**WHAT IS REQUIRED:** Copy the records from the line that contains "The width and" through the last one, changing "light theme" to "bright theme" and keeping everything else the same. Leave the pictures out of your copy.
-- start SUPPLIED DATA --
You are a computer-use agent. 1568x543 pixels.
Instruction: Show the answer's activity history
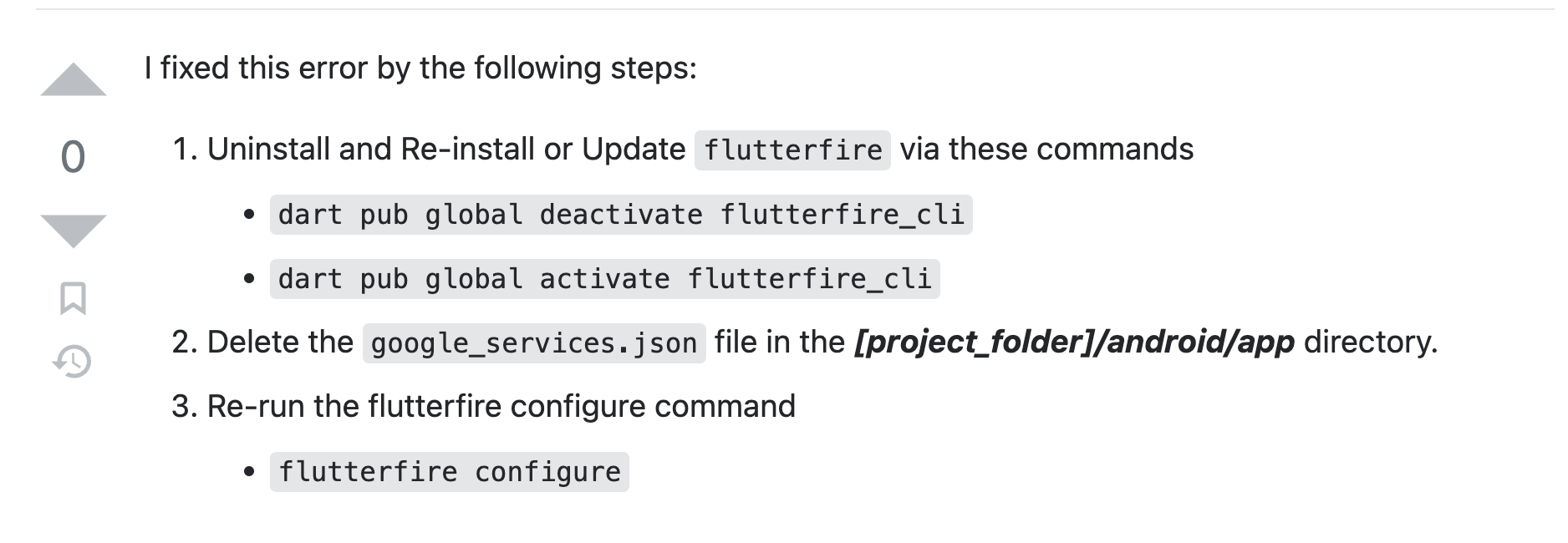point(73,361)
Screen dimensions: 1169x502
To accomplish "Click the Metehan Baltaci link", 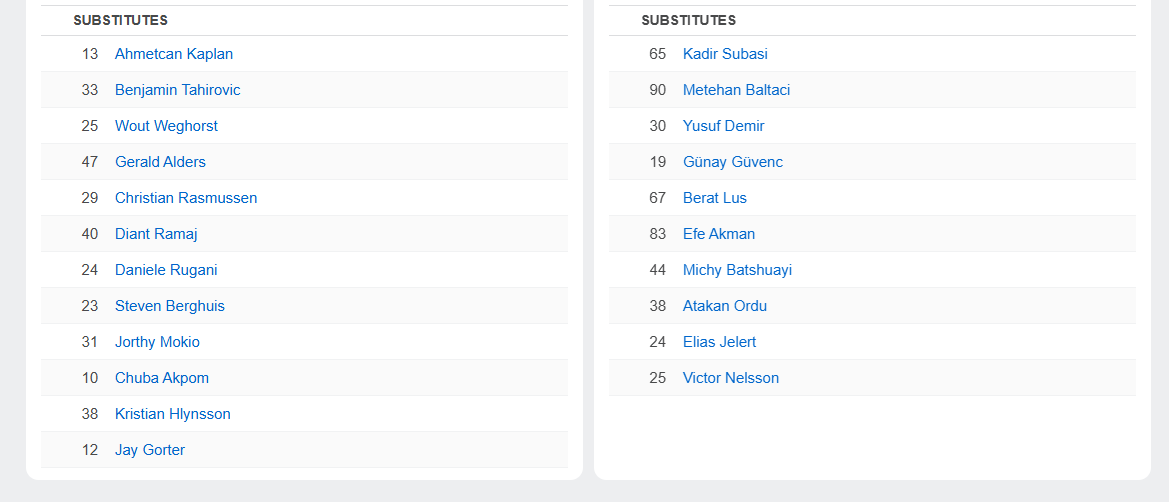I will (736, 90).
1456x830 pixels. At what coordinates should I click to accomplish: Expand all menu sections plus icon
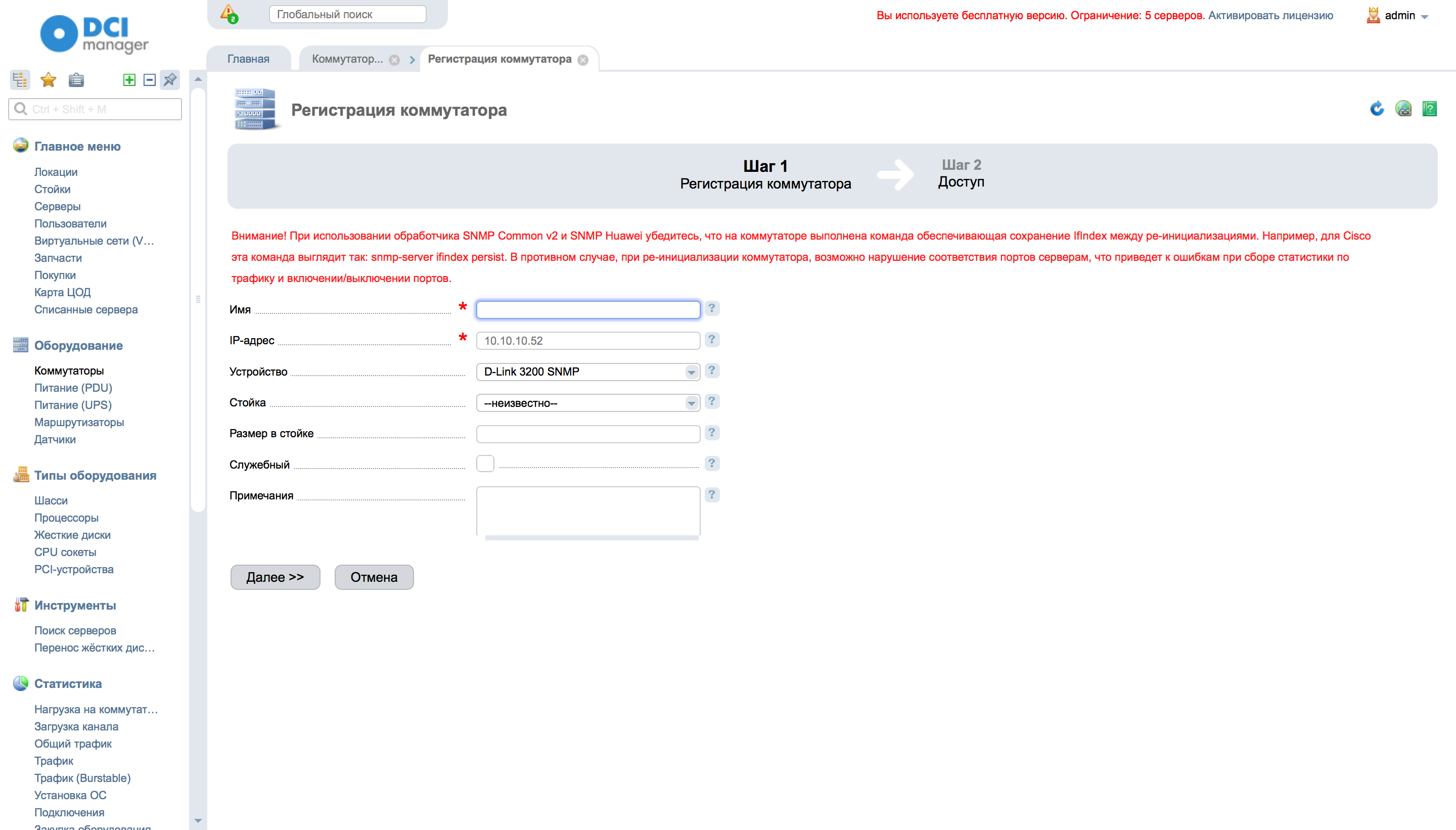coord(129,80)
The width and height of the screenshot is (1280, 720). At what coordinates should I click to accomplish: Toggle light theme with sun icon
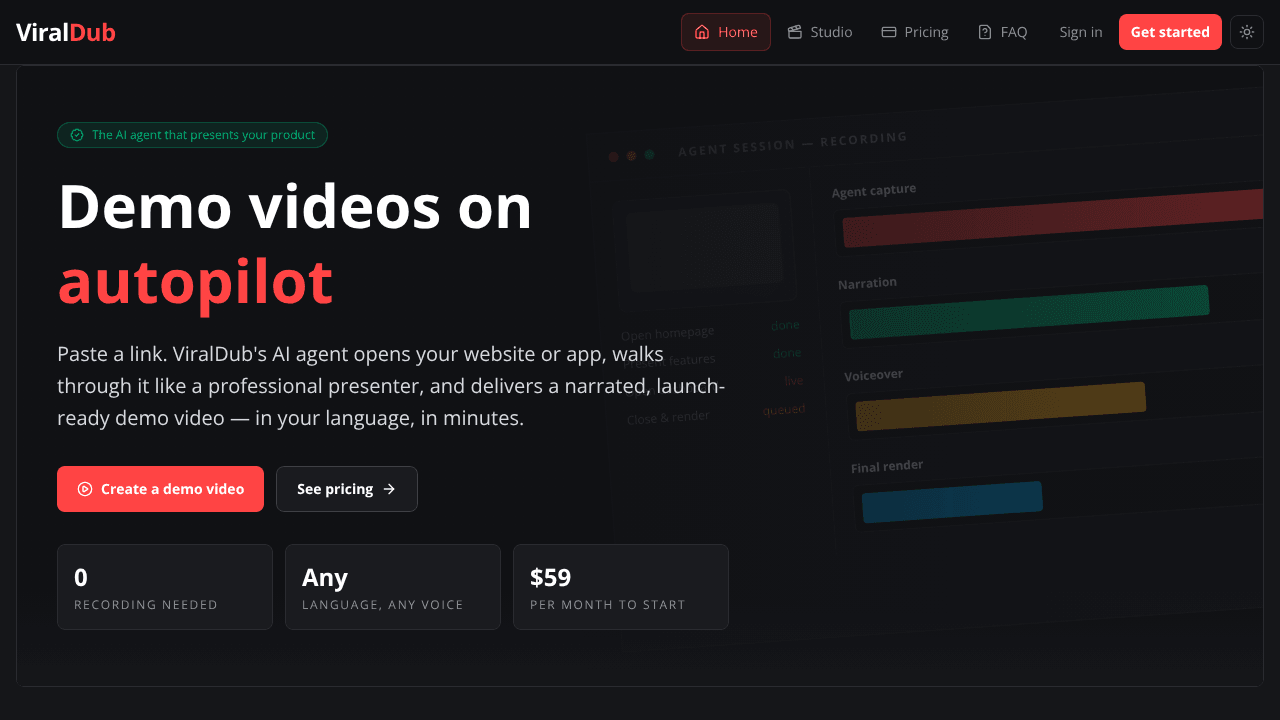1247,32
-- end SUPPLIED DATA --
**WRITTEN ANSWER:**
The width and height of the screenshot is (1280, 720). At what coordinates should I click to accomplish: Toggle bright theme with sun icon
1247,32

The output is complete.